* REQUIREMENT
Ignoring the images, restate the records below word for word.

[Start of Attachment]

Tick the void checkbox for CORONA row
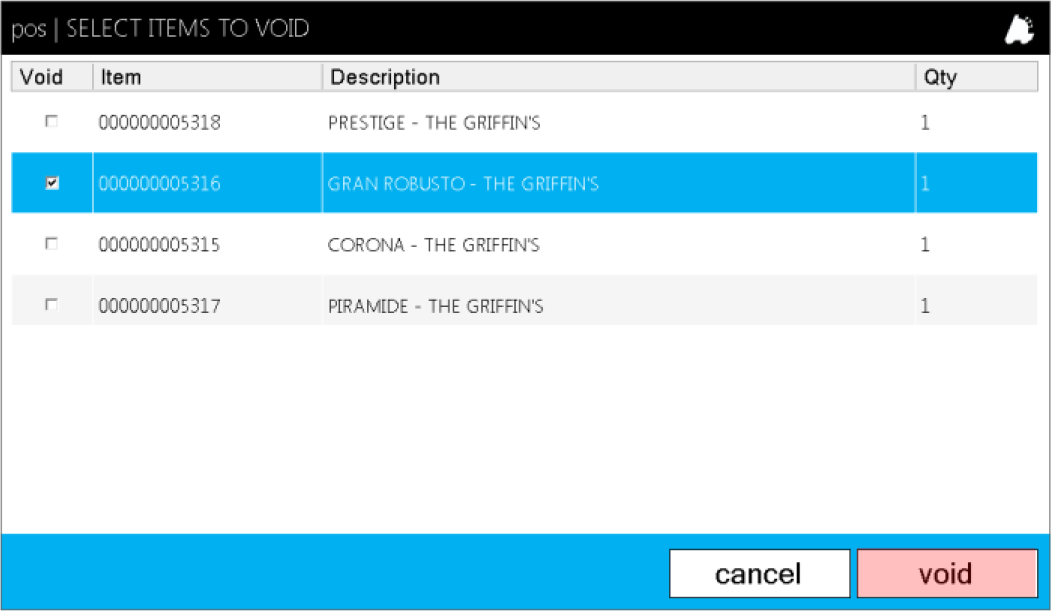 click(52, 243)
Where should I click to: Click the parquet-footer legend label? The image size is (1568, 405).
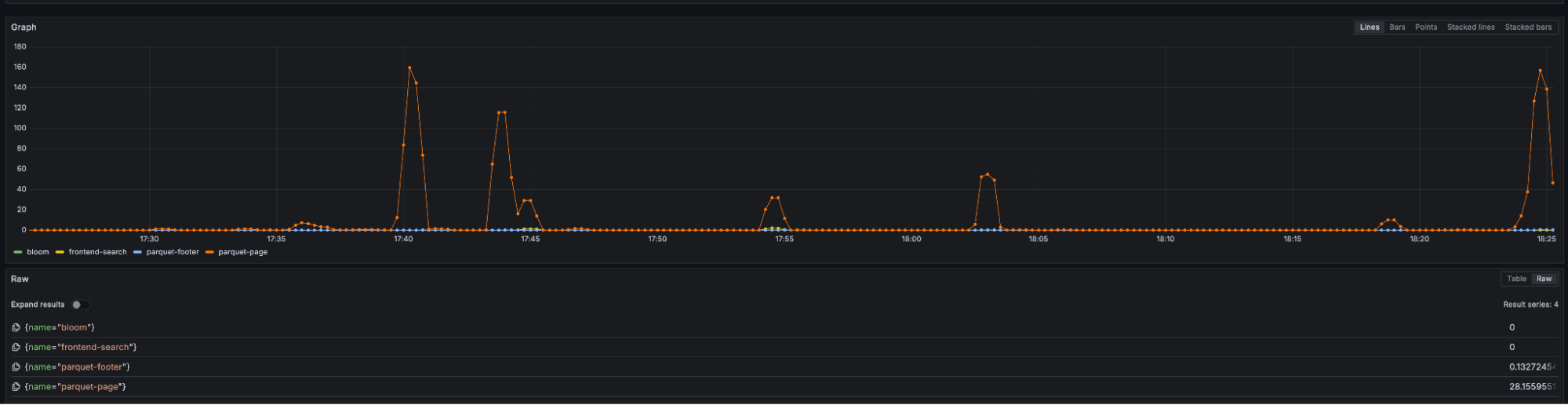173,252
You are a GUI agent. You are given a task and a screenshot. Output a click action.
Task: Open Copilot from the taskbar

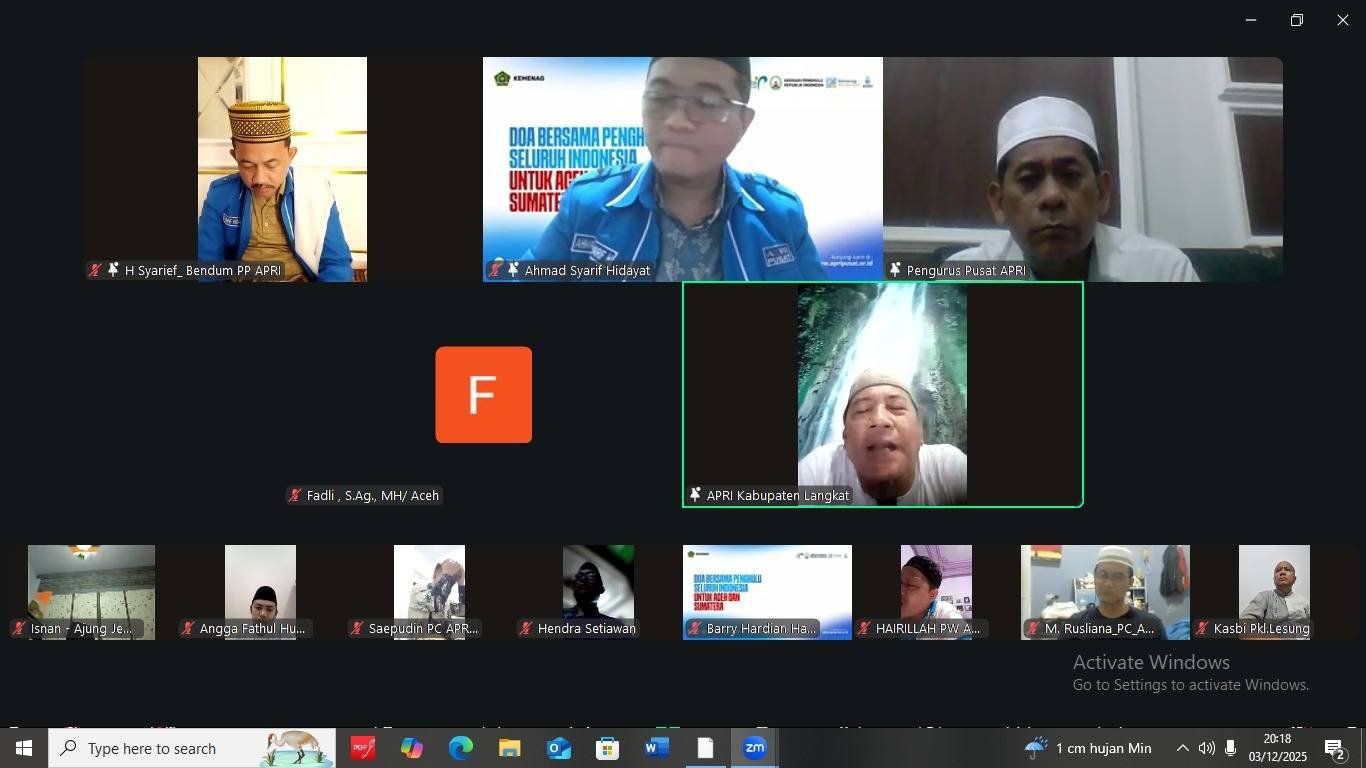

[End of Attachment]

* YOUR RESPONSE
Tick the void checkbox for CORONA row
 click(52, 243)
Where should I click to: Click the parquet-footer legend label? The image size is (1568, 405).
173,252
You are a GUI agent. You are given a task and a screenshot. Output a click action.
Task: Open Copilot from the taskbar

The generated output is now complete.